Saturday, March 26, 2011

Congenital NLD obstruction (Infantile dacryocystitis)

Etiology: Imperforate hasener’s valve (Most common).
Symptoms: Epiphora, 2-3 weeks after birth, is reported by the mother.
Signs
1. Regurgitation test clear fluid, mucous or frank pus.
2. Recurrent conjunctivitis.
Treatment
1. Hydrostatic massage: Instruct the mother to press on the lacrimal sac in a downwards direction.
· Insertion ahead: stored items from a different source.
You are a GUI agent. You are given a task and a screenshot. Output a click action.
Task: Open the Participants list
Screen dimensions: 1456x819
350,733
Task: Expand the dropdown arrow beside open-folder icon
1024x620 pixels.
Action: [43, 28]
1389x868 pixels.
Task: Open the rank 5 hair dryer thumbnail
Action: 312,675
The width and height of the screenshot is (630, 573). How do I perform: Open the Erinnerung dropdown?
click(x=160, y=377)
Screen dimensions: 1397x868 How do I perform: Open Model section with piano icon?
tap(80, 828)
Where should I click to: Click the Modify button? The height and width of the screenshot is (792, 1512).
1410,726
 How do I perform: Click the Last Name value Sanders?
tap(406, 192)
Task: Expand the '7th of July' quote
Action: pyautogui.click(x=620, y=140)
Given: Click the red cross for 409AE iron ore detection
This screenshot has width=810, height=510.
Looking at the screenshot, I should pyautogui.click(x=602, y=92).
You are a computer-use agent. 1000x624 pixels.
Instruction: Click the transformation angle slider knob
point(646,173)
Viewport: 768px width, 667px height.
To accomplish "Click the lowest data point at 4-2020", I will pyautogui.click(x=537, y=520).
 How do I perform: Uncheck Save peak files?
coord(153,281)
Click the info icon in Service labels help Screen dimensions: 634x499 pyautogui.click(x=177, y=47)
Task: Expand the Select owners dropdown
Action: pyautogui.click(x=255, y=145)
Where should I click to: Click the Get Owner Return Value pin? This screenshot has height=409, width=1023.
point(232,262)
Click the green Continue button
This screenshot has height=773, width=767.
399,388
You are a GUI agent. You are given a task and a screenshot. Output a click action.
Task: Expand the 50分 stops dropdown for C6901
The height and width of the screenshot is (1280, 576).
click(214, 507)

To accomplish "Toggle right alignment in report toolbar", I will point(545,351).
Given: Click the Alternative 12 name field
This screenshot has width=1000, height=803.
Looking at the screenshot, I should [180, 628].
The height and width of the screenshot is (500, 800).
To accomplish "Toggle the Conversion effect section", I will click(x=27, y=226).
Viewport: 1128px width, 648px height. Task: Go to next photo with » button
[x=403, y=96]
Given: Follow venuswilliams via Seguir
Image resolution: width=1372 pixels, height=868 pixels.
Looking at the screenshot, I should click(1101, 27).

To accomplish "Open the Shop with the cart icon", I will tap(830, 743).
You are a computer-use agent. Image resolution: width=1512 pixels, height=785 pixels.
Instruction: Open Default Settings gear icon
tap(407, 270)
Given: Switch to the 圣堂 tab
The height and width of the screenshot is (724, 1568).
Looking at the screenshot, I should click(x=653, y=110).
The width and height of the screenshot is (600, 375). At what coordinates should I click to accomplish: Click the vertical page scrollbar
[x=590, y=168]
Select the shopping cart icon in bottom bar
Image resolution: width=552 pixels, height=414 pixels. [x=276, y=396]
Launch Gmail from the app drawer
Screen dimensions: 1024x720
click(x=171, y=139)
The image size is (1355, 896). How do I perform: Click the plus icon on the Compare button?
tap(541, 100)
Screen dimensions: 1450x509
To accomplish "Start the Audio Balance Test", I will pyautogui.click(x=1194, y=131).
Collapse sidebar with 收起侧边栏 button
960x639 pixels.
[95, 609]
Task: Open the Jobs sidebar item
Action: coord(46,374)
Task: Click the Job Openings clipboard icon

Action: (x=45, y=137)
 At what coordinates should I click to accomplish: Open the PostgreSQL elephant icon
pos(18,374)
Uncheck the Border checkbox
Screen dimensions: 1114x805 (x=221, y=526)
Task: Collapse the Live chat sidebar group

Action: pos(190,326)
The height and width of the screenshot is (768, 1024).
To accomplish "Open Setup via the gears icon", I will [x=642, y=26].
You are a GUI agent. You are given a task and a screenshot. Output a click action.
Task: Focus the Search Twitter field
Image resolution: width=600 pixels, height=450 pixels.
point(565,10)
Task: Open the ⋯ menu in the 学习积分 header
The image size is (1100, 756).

This may help removing any epithelial remnants & opening hasener’s valve.
2. Antibiotics.
3. Probing: Of great success rate.
4. Repeated syringing & irrigation.
5. Intubation of the lacrimal drainage system (Silicone tube).
6. Dacryocystorhinostomy (DCR).VGZGQ6DMSXZD

Chronic dacryocystitis


Definition: Chronic inflammation of the lacrimal sac secondary to
obstruction of the nasolacrimal duct. This is the commonest lacrimal sac disorder.
Etiology
Predisposing factors:
• Nasolacrimal duct obstruction. • Acute dacryocystitis.
Causative agent:
• Pneumococci: 80% of cases.
• Staph, Strept, Trachoma & Fungi.
• TB & Syphilis: Rare.
Symptoms
1. Watery eye. 2. Discharge.
Signs
1. Red & hyperaemic inner canthus.
2. Swelling of the lacrimal sac: Below the medial palpebral ligament.
3. +ve regurgitation test: Regurgitation of mucous or pus. It becomes -ve on formation of a mucocele.
Complications
1. Chronic conjunctivitis.
2. Vicious circle of epiphora, eczema & ectropion.
3. Hypopyon ulcer.
4. Endophthalmitis: Following an intraocular operation.
5. Mucocele & pyocele: If the canaliculi are obstructed.
6. Acute dacryocystitis, abscess & lacrimal fistula.
Investigations: The same as epiphora.
Treatment
Aim:
1. Restore communication between the lacrimal sac & the nose.
2. Treatment of infection.
Lines:
1. Treatment of the cause of obstruction.
2. Dacryocystorhinostomy:
Principle: Connecting the lacrimal sac to the nasal mucosa bypassing the obstructed NLD.
Indications:
• Chronic dacryocystitis.
• Mucocele of the lacrimal sac.
• Lacrimal fistula (+ fistulectomy).
Contraindications:
• Extensive adhesions & neglected cases.
• Nasal pathology e.g. atrophic rhinitis.
• T.B. & lacrimal sac tumours.
• Hypopyon ulcer.
3. Dacryocystectomy:
Principle: Removal of the lacrimal sac.
Indications: Neglected cases, when DCR is contraindicated.

Acute dacryocystitis

Definition: Acute suppurative inflammation of the lacrimal sac.
Etiology
Predisposing factors:
• Nasolacrimal duct obstruction   • Chronic dacryocystitis.
Causative agent:
• Pneumococci
• Staphylococci
• Streptococci.
Symptoms
1. Severe pain.
2. Fever.
3. Epiphora.
Signs
1. Tender swelling of the lacrimal sac.
2. Marked edema & redness of the skin over the sac.
3. Regurgitation test: Reflux of pus, unless pericystitis occurs.
4. Abscess formation with fluctuation.
Complications
1. Lacrimal fistula: Anterior bursting of the sac through the skin.
2. Pyocele: Obstruction of the canaliculi ===> distension of the sac with pus.
3. Orbital cellulites: Ending in optic nerve atrophy  blindness.
4. Cavernous sinus thrombosis (CST).
5. Chronic dacryocystitis.
Treatment
1. During the acute phase:
• Systemic & topical antibiotics.
• Hot fomentations.
• Lotions: To clear pus.
• Incision & drainage: If an abscess forms.
2. After subsidence of the acute attack:
Dacryocystorhinostomy (DCR) with or without fistulectomy.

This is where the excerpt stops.